Uppercase Path Handling — when /V1 quietly ruins your entire day

This is one of those bugs that feels embarrassing to admit — not because it’s rare, but because everyone has seen it, and almost nobody tests for it.

Someone writes /V1/users instead of /v1/users. The API responds with 400 Bad Request, 404, or something equally unhelpful. And suddenly, half a day disappears into debugging.

What was tested

Rentgen takes a known, valid API request and mutates only the path — everything after the domain is converted to uppercase.

  • TEST: Uppercase Path Test
  • Mutation: URL path converted to uppercase
  • Expected:
    • 404 Not Found — resource does not exist
    • or 2xx — API explicitly treats paths as case-insensitive
  • Anything else: misleading behavior

Why this matters

Unlike domain names, URL paths are usually treated as case-sensitive. That means /v1 and /V1 are different resources. And that’s fine — as long as the API communicates that clearly.

The problem starts when the API responds with something vague or misleading. A 400 Bad Request suggests the payload is wrong. A 403 Forbidden suggests permissions. A 500 suggests the server broke.

None of those point to the real issue: the resource simply does not exist.

The debugging trap

This is how it usually plays out:

  • One developer types /V1 instead of /v1
  • The API returns 400
  • They inspect the payload
  • They compare headers
  • They re-run the request multiple times
  • They compare it with a colleague’s request that “works”

Everything looks identical. Same endpoint. Same body. Same auth.

The difference hides in plain sight: one character. One uppercase letter.

When it’s finally spotted, the reaction is always the same: “Wait… seriously?”

What Rentgen found

In a correct implementation, one of two behaviors is acceptable:

  • Strict routing: return 404 Not Found because /V1 is not a valid resource
  • Normalized routing: treat /v1 and /V1 as equivalent and return 2xx

Both are defensible. What’s not defensible is returning something that sends developers looking in the wrong direction.

Why this bug survives

Because it sits in an awkward gap:

  • too small to be a feature bug
  • too inconsistent to reproduce easily
  • too embarrassing to write a test for manually

Testers rarely try random casing in paths. Developers assume URLs are copied, not typed.

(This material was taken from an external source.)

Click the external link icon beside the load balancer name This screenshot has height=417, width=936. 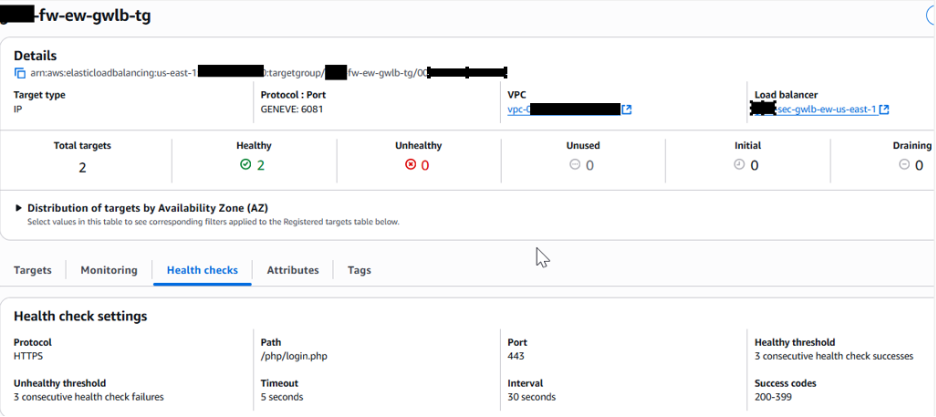[885, 109]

And tooling often hides the actual string being sent.

Real-world impact

This issue doesn’t bring systems down. It does something worse: it quietly burns time.

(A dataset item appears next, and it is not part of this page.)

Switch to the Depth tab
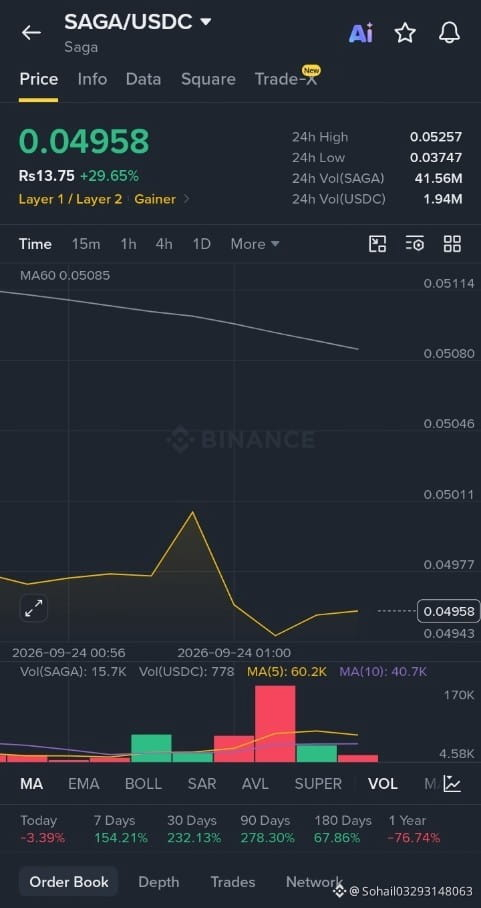 159,881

  • hours lost debugging payloads
  • support tickets that can’t be reproduced
  • “works on my machine” arguments
  • unnecessary blame on auth, data, or infrastructure

All because the API didn’t clearly say: “this resource does not exist”.

How to fix it

Pick a behavior and make it explicit:

  • If paths are case-sensitive, return a clean 404
  • If you normalize paths, do it consistently and document it
  • Never turn path casing into a 400 or 500

The goal is not flexibility. The goal is predictability.

Why this check exists in Rentgen

Because this bug is too small for people to think about — and too expensive to ignore when it hits.

Rentgen checks it automatically so you don’t have to discover it during a debugging session that ends with: “Oh… you used a capital letter.”

Final thoughts

APIs don’t fail only on complex edge cases. Sometimes they fail on typography.

If your API handles uppercase paths predictably, you remove an entire class of pointless debugging. And that’s a bigger win than it sounds.